For this reason, in order to establish the highest authority of the airspace over the Riau Islands, which is currently under Singapore civil aviation authority, all Indonesian airspace must be controlled by itself, including airspace over the Riau Islands, which is controlled by Singapore, known as Singapore FIR.
In regards to the opinion of DR Damos that “Indonesia cannot interpret control by Singapore … as the erosion of Indonesian sovereignty.” On this matter, it can easily be proven that in the name of FIR, Singapore has established a Singapore “Danger Area” in the airspace and the Indonesian Exclusive Economic Zone as a Naval Carrier Operation Area (WSD15) and Naval Exercise Area (WSD45) up to FL 550 without permission or approval from the Government of the Republic of Indonesia.
Not only that, Singapore has freely used the area for military flights argued as a “Traditional Training Area.” (Terminology that has no legal basis). DR Damos must not be aware and not have an understanding of this.
Thus, it is very clear that the determination of the Danger Area is beyond the Singapore aviation authority and violates Indonesian sovereignty, including establishing an airway to avoid the area which is detrimental to Indonesian civil aviation. Can this be considered as not undermining Indonesian sovereignty? or can DR Damos easily say that sovereignty is complete and irrelevant? In this context, perhaps DR Damos needs to see the reality in the field and not only explore this problem with a simple approach in the sense of seeing the FIR issue as a simple problem, a problem that is merely a matter of international relations.
I myself, without the slightest intention of reducing the respect for the role of diplomats, agree that the Singapore FIR takeover can simply be carried out using a technical approach rather than a diplomatic approach, because diplomats in general will concentrate “mainly” on their main tasks that are oriented to international relations. In addition, diplomats may find the FIR issue difficult to understand that involves aviation technical aspects, such as Danger Areas.
For this reason, in the framework of the takeover effort, the provisions of the ICAO must be used as the main reference. In this case, the approach that must be used is an airspace approach that is under the responsibility of Indonesia. With the approach of Indonesian sovereignty over their region, there is no reason for rejection from Singapore and Malaysia or other countries. This is of course not the case if the FIR management area covers free airspace, coordination between Singapore, Malaysia, and Indonesia needs to be done because this region does not enter the state sovereignty airspace.
Finally, we will find it easier to develop a technical FIR takeover plan by referring to the steps taken by Cambodia to take over its FIR from Thailand. Cambodia had firstly adopted a technical approach and in 2000, Cambodia built its international navigation service and later in 2001 made a working paper on ICAO. Finally, although many opposed, based on the principle of state air sovereignty, Cambodia obtained sovereignty over its airspace since 2002. (Dr. Supri Abu SH MH).

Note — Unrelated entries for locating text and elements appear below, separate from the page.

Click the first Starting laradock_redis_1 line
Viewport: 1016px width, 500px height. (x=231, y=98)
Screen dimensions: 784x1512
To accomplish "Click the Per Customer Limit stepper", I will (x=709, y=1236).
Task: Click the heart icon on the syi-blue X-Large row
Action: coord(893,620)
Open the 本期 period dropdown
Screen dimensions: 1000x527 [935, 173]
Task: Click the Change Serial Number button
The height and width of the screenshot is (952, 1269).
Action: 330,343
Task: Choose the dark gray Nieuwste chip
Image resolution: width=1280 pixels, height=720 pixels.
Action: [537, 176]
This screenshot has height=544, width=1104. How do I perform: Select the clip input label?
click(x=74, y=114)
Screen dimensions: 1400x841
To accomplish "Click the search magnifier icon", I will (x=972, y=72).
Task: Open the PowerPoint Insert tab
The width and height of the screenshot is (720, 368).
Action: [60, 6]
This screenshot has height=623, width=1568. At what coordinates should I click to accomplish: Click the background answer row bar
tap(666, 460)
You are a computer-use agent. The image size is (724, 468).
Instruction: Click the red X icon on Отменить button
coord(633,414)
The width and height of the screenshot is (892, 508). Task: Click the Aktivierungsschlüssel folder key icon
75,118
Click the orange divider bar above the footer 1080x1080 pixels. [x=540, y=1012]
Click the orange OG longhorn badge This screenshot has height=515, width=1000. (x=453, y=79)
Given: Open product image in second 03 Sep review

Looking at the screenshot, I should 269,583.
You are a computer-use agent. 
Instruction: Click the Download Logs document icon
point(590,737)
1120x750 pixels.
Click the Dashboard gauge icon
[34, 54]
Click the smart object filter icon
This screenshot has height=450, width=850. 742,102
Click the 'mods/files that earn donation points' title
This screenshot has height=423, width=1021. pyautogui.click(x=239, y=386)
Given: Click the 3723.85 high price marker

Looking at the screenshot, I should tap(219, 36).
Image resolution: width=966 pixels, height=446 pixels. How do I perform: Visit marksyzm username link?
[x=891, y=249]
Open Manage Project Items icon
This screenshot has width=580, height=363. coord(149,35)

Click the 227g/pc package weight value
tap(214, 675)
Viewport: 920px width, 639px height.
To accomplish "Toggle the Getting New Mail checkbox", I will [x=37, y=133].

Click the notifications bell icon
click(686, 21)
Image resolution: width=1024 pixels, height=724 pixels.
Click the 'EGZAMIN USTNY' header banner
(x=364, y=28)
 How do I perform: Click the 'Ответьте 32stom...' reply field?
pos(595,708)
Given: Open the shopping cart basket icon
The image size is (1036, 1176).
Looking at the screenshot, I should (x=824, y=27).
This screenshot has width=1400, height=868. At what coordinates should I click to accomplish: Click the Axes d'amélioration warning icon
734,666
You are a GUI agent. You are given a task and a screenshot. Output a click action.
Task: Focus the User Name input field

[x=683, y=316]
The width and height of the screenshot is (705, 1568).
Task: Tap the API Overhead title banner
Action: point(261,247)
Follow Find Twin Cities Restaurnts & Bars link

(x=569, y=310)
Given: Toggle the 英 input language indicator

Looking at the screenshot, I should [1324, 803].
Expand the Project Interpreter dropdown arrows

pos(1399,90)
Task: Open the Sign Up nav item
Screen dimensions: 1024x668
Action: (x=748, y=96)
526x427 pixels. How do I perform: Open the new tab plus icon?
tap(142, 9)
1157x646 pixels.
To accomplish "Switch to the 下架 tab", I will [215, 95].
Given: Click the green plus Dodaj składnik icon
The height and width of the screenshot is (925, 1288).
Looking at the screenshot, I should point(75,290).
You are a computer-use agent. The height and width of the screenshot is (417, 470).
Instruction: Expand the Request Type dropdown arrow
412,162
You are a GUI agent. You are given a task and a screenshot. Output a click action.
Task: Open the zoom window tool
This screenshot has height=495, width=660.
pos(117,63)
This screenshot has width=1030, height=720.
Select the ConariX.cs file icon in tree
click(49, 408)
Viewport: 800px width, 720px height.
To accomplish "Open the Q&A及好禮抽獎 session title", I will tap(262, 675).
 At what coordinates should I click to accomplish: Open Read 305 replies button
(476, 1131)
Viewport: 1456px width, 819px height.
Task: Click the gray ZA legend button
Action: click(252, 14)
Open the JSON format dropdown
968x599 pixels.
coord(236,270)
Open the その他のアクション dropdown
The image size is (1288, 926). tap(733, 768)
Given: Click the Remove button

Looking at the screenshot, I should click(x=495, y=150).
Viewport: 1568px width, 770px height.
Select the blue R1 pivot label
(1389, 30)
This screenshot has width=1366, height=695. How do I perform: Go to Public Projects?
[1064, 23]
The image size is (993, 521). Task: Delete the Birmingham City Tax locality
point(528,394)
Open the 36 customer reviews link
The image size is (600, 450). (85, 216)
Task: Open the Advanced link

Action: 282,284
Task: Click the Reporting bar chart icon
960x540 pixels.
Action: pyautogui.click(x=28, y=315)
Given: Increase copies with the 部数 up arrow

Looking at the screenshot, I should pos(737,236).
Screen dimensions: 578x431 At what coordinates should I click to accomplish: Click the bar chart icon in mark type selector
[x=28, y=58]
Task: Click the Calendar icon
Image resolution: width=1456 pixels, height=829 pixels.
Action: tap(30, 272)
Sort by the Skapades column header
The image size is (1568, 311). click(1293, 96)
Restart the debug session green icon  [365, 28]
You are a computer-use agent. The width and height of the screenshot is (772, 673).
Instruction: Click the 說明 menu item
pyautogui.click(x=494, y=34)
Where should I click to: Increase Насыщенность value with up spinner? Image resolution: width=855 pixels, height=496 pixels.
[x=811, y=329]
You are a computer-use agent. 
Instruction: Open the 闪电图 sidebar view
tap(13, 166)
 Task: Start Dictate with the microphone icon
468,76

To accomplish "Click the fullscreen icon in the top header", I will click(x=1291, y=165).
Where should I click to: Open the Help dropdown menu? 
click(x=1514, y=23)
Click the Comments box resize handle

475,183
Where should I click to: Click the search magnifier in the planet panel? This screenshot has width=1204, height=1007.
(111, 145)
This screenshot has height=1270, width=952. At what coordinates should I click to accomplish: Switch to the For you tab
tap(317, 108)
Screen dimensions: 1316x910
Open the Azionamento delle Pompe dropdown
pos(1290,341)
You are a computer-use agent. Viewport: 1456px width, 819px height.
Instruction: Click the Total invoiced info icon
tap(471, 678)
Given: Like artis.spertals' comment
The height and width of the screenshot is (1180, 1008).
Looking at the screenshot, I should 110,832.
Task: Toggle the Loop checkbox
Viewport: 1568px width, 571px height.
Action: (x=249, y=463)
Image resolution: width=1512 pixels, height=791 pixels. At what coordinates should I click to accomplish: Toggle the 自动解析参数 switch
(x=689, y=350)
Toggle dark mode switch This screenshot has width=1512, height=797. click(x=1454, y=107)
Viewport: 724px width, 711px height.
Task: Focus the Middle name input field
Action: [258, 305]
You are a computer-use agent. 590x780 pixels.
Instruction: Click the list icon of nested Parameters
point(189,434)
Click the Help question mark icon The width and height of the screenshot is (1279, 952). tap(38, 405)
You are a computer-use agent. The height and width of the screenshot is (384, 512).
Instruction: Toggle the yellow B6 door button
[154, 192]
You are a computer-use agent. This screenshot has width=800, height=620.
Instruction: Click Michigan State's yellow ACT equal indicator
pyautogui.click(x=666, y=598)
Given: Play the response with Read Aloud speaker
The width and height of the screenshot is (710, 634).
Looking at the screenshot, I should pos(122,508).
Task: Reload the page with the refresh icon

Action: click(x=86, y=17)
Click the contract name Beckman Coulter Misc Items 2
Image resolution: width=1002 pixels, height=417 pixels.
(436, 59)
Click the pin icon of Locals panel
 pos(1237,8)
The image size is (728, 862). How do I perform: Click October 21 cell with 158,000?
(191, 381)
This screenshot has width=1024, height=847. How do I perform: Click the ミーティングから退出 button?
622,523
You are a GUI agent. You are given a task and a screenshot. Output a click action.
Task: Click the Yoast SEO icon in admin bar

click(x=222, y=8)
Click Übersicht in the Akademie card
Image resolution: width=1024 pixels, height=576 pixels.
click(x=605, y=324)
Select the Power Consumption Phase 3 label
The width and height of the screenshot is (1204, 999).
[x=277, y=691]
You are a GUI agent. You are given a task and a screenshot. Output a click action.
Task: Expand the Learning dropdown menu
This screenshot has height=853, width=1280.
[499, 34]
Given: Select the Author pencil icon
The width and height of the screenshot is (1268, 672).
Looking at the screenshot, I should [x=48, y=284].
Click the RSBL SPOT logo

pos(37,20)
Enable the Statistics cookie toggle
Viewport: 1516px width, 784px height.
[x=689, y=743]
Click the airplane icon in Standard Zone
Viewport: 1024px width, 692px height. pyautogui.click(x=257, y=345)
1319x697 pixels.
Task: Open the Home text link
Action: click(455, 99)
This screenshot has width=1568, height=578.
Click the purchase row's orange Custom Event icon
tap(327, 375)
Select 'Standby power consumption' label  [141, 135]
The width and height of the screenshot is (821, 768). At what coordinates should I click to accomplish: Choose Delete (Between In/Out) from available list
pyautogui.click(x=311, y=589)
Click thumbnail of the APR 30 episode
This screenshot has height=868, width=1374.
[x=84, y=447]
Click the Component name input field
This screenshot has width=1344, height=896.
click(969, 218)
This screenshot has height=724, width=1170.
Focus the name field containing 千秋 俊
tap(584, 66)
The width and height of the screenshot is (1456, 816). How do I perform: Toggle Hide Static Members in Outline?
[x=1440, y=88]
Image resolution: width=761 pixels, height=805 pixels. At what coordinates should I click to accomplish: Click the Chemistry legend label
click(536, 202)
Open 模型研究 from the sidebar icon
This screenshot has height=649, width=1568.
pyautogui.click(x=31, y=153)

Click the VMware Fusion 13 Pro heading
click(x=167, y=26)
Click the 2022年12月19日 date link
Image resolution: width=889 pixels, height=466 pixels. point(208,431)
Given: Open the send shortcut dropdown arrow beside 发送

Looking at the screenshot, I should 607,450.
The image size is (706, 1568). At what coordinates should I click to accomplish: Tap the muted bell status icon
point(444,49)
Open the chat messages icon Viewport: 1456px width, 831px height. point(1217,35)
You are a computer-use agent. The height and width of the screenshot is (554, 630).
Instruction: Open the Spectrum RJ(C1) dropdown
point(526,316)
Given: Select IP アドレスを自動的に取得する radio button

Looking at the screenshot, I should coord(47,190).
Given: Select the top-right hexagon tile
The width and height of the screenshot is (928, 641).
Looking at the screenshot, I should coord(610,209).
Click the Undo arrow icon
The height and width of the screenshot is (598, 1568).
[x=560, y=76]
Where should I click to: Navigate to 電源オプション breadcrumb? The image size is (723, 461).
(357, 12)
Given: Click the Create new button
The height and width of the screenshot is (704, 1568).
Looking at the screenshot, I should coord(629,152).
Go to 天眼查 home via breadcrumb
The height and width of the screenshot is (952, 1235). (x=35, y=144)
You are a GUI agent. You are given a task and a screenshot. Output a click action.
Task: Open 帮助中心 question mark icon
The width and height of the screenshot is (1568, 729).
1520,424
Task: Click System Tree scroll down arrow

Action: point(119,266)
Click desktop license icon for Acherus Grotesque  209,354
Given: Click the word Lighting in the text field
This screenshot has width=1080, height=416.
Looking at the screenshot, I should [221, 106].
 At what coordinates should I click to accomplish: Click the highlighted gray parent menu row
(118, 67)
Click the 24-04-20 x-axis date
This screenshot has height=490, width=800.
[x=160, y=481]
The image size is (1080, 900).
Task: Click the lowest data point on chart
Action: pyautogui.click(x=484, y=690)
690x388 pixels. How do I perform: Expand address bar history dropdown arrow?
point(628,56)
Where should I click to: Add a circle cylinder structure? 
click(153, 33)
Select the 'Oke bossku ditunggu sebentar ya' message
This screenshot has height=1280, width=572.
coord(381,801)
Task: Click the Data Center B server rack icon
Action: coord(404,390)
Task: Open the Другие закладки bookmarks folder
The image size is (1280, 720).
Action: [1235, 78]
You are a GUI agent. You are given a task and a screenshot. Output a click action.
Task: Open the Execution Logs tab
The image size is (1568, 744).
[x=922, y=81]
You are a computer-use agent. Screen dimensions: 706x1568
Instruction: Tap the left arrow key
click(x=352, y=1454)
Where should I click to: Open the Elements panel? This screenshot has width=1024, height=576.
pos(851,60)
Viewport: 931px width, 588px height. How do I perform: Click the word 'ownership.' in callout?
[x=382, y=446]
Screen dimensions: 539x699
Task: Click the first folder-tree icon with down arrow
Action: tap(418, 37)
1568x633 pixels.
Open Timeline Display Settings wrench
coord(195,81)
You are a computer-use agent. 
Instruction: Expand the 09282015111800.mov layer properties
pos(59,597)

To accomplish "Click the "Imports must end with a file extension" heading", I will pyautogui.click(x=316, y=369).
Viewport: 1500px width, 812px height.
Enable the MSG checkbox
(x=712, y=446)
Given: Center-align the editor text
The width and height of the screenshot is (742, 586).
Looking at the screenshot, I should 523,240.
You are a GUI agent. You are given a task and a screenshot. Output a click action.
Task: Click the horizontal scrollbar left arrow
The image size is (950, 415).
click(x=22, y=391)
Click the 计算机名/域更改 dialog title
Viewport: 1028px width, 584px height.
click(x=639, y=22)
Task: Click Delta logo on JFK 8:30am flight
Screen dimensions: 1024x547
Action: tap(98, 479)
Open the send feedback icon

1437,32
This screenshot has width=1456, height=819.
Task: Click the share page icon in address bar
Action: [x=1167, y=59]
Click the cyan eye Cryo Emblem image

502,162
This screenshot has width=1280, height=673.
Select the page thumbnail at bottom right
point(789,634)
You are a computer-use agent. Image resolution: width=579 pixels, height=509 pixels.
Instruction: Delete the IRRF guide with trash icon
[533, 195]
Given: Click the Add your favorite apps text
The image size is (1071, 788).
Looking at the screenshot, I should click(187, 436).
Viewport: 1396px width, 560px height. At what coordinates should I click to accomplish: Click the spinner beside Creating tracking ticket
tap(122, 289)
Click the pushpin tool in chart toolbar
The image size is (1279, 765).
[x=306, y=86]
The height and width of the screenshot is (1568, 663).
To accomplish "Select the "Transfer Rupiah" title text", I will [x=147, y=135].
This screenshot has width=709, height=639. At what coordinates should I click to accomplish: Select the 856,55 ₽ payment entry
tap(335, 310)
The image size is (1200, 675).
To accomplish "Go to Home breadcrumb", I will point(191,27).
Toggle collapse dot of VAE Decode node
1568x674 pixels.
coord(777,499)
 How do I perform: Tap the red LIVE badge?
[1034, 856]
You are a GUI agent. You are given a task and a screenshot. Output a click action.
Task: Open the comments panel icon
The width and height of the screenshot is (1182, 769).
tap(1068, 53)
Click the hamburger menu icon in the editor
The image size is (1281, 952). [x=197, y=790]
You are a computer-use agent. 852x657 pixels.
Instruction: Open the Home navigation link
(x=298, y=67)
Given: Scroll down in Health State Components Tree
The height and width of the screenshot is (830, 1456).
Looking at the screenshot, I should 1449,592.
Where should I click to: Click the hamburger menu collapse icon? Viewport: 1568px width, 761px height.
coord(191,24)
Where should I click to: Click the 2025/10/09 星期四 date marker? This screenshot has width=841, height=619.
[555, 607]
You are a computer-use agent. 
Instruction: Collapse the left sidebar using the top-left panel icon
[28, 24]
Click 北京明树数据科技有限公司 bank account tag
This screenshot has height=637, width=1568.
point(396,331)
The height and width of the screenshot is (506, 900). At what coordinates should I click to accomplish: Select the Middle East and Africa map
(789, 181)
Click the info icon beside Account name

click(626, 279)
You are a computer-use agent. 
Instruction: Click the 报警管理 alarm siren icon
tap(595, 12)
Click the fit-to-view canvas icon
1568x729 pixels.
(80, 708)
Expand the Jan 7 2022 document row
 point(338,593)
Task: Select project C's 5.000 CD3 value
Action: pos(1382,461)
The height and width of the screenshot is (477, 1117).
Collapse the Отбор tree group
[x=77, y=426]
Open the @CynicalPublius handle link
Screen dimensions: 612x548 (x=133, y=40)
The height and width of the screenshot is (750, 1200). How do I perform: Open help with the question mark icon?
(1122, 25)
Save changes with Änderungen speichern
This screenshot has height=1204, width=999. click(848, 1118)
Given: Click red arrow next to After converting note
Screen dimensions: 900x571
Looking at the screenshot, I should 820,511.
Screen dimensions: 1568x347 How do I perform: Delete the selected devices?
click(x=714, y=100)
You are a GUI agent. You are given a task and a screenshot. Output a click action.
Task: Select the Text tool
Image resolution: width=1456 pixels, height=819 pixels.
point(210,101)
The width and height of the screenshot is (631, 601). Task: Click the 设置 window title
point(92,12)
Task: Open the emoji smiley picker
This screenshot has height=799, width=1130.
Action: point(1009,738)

That is the response from DR Supri Abu SH, MH, which hopefully can be understood by all parties who have been undecided in their views regarding the Singapore FIR issue. The instruction of the President of the Republic of Indonesia is very clear as stated by the Minister of Transportation, Ignasius Jonan at a press conference at the Presidential Office on Tuesday, 8 September 2015, that we must immediately take over the Singapore FIR. There are no other options or interpretations.